Une autre initiative est née du conseil des oulémas de la République du Tadjikistan qui ont soulevé la nécessité de rédiger un livret sur la responsabilité de l’homme dans la famille. Ce projet est réalisé grâce à l’aide financière et logistique de l’organisation internationale UNIFEM, qui tente d’intégrer davantage les dirigeants religieux à ses programmes de développement. Le livret s’intitule Mas’uliati mard dar buniyodi binoi oila az nigohi islom. Mavod baroi imomkhatibboni macjidhoi Tojikiston [Responsabilités de l’homme dans les fondements de la famille du point de vue de l’islam. Outil pour les imomkhatib des mosquées du Tadjikistan]. L’objectif est de montrer que l’islam ne porte pas un discours patriarcal, mais que la domination des femmes est liée au contexte culturel, social et économique. Cette interprétation de l’islam dénonce le mariage forcé, le divorce par message SMS et soutient la scolarisation des filles : « Dans notre société dirigée par les aînés, les filles sont fiancées à 17 ans. Mais ils [les pères qui organisent le mariage de leurs filles avant l’âge de 18 ans] oublient un point important, c’est que le mariage demande des responsabilités et qu’ils [les jeunes] doivent aussi avoir une vie indépendante. »[24] Dans cette interprétation, les jeunes doivent être responsables et éduqués pour fonder une famille et l’épanouissement personnel est une étape nécessaire pour la stabilité et le bonheur du foyer. Des figures de femmes pieuses et actives dans la société musulmane sont données en exemple pour soutenir le rôle des femmes dans la société : « Dans la famille, la femme et l’homme sont égaux en droit. Depuis le début de l’islam, les femmes étaient très actives dans la société. Elles ont participé aux guerres, elles ont soigné les blessés, elles ont étudié et enseigné. Les meilleures d’entre elles étaient Aisha, fille d’Abubakr et épouse du prophète. »[25]

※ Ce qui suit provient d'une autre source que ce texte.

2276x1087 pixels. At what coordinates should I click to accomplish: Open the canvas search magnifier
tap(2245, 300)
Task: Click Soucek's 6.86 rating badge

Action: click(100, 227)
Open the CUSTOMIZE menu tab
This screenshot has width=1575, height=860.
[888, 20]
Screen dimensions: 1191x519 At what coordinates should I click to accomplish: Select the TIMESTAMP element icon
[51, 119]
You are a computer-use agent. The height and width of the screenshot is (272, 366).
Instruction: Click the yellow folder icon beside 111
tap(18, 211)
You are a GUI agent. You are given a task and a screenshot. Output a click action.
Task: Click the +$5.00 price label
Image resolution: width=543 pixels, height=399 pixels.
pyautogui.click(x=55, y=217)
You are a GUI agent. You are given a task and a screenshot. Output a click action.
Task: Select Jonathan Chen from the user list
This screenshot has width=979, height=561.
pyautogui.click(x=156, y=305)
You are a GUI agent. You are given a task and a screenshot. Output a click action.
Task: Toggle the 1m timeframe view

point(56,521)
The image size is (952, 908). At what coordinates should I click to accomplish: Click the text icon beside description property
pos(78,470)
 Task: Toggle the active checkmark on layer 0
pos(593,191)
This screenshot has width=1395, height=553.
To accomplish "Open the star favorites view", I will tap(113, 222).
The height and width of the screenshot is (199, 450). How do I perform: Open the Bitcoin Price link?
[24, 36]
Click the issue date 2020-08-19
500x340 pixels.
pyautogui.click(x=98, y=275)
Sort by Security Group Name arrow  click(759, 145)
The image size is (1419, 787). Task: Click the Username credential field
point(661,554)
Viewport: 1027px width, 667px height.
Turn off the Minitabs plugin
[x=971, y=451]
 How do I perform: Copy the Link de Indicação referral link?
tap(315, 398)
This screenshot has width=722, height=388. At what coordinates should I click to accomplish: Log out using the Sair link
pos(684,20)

Cependant, ces interprétations du Coran, soutenues par certaines institutions internationales, restent cantonnées en réalité dans la défense des droits élémentaires dans la sphère privée. En effet, il s’agit essentiellement de programmes sur la contraception, sur le sida, sur la violence domestique, sur le droit de divorce et sur l’héritage. Promouvoir une interprétation de l’islam dans une certaine mesure et sur des sujets restreints, sous prétexte du respect de la culture locale, permet aux institutions internationales de défendre certains droits basiques des femmes tout en maintenant les Tadjikes dans un cadre bien défini. Il ne s’agit en aucun cas d’une remise en cause globale de la société ni d’un cadre pour élaborer des revendications politiques et sociales. Il existe une réelle différence entre ces citations du Coran relevées par les institutions internationales et par les ONG tadjikes et un travail de relecture et de « dépatriarcalisation » des textes religieux. En Iran, les féministes islamiques ont effectué un travail de relecture du Coran et des lois islamiques dès le début des années 90. Elles ont diffusé cette nouvelle interprétation grâce à des magazines comme Zanan [Les Femmes] dans lequel elles soutiennent la possibilité pour les femmes de prendre la direction religieuse, juridique et politique du pays tout en respectant les préceptes islamiques (Kian 2010). Par leur ancrage dans la population et par leur alliance avec les féministes laïques, les féministes islamiques jouent un rôle politique majeur dans l’opposition au gouvernement en place (Direnberger 2011). Contrairement à la situation en Iran, le contexte tadjik est marqué par l’accaparement du discours des droits des femmes par le gouvernement et les institutions internationales, par le manque d’espace de contestation politique et par l’absence de mouvement féministe.